## Records shown
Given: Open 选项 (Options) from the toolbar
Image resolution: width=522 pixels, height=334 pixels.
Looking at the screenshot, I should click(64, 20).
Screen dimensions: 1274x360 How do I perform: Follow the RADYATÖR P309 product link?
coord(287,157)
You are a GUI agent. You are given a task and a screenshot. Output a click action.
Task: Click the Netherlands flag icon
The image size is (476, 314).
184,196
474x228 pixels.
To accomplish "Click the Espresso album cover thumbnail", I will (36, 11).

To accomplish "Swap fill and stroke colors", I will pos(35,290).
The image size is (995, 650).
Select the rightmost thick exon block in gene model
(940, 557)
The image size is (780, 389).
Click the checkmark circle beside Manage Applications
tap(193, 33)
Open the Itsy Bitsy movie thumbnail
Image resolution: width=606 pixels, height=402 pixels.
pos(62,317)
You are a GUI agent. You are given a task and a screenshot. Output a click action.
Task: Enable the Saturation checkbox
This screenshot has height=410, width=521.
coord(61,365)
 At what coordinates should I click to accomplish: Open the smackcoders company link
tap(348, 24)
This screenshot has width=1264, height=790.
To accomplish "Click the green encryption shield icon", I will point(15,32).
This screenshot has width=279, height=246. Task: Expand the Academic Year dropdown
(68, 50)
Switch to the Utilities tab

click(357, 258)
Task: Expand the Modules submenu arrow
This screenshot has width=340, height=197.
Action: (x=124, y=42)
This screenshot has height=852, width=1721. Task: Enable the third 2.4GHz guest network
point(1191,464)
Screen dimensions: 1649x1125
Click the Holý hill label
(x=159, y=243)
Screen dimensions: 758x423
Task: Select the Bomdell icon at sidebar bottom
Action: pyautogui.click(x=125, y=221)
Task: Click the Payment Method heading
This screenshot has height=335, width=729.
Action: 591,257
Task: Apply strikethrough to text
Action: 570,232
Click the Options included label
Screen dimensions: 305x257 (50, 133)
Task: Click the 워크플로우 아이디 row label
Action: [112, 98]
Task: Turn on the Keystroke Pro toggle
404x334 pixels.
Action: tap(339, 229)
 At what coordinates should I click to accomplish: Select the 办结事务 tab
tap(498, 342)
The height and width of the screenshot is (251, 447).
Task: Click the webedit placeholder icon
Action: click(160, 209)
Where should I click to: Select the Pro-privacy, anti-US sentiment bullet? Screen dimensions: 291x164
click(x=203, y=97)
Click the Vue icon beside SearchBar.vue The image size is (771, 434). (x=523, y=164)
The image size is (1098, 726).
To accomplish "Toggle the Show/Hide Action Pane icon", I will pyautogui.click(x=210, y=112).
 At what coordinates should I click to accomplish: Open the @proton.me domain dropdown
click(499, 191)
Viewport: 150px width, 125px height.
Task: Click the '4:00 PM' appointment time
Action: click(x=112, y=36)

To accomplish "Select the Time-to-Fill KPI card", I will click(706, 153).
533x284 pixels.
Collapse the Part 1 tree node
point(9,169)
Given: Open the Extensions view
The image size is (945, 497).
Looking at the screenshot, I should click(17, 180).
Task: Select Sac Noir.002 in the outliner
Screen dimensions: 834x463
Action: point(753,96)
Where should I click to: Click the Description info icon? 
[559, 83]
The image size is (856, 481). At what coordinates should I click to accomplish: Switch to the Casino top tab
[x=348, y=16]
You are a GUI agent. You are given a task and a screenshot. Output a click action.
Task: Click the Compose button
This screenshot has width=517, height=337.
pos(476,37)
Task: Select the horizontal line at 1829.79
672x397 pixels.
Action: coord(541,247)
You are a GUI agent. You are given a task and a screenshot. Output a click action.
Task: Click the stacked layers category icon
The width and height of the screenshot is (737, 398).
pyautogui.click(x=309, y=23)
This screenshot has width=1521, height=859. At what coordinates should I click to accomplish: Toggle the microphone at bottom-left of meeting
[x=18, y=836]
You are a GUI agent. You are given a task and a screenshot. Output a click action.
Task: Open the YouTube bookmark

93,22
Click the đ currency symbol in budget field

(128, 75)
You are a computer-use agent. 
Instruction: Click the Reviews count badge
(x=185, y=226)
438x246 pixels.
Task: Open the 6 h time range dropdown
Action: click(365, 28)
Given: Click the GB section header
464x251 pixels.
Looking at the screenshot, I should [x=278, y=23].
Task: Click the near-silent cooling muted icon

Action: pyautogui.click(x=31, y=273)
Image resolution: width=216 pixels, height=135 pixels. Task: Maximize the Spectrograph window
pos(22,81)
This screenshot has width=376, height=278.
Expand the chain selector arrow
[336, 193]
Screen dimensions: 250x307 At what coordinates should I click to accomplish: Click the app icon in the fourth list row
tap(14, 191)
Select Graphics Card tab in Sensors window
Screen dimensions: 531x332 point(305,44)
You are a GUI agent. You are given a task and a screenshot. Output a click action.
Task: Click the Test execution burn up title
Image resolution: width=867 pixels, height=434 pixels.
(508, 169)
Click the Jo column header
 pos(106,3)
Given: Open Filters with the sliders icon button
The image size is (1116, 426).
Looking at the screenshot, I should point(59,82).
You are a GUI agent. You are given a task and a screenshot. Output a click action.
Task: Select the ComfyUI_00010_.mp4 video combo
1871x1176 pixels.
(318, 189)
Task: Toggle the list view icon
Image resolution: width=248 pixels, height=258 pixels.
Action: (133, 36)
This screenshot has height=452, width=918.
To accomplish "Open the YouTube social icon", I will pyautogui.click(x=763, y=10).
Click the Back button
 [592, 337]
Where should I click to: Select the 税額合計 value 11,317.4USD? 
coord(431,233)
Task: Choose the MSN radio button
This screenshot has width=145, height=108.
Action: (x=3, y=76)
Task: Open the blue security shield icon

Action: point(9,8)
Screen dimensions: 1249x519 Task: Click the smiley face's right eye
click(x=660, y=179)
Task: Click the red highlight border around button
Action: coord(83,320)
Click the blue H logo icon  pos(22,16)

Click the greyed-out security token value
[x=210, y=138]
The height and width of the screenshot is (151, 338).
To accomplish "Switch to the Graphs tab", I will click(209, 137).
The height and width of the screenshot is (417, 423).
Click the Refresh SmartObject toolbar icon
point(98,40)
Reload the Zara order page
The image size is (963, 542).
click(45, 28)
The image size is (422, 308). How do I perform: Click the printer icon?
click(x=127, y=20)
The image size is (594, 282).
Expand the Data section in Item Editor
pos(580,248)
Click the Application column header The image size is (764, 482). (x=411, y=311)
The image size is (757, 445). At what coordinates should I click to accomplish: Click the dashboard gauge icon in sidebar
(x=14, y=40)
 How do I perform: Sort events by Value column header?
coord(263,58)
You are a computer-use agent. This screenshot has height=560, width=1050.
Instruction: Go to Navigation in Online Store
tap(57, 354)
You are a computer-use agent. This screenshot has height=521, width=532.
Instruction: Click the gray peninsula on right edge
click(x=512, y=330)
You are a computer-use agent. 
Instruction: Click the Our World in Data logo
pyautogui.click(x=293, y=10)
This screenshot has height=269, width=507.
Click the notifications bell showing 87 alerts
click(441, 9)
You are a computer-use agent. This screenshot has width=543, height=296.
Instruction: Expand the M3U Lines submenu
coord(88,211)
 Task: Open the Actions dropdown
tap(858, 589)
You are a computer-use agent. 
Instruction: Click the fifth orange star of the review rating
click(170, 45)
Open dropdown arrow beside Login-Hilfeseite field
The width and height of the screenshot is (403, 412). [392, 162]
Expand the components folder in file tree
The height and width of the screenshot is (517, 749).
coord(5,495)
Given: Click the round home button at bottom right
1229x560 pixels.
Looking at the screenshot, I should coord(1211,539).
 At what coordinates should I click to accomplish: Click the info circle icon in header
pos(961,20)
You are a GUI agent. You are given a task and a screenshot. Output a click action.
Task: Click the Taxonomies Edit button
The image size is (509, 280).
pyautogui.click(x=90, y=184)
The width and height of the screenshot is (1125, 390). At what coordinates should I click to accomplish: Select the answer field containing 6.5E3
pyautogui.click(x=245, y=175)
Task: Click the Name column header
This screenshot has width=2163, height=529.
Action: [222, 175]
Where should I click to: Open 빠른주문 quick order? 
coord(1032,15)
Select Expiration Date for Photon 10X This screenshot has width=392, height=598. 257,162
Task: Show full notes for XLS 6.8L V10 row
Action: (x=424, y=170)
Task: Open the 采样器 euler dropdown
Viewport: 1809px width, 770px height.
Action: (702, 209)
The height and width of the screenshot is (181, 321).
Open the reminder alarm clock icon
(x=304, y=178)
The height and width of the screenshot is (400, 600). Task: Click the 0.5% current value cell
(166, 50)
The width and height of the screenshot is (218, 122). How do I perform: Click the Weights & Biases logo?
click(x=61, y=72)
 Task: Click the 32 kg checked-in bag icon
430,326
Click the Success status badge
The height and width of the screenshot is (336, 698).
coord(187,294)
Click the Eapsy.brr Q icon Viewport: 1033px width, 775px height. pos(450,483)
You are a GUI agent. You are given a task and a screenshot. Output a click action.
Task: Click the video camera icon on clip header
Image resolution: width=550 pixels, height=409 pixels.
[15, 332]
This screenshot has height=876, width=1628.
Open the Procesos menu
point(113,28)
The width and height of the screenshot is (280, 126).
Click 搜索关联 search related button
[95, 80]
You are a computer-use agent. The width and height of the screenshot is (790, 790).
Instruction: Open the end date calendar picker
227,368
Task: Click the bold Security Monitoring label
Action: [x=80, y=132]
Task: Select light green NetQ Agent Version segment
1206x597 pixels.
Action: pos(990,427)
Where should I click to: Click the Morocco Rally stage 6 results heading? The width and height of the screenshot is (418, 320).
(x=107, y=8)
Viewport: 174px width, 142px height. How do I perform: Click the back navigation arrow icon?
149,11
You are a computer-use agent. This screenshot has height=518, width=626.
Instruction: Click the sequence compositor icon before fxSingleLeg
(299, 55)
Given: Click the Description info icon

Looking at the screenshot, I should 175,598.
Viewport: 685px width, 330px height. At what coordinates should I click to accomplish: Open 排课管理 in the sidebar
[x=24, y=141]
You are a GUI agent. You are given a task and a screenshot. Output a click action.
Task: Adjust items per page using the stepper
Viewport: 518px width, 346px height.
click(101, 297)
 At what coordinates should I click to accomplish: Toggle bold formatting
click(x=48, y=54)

## Your goal
Lines with "page" in them are what the answer must contain; copy each from the records above.

## Your solution
Reload the Zara order page
Task: Adjust items per page using the stepper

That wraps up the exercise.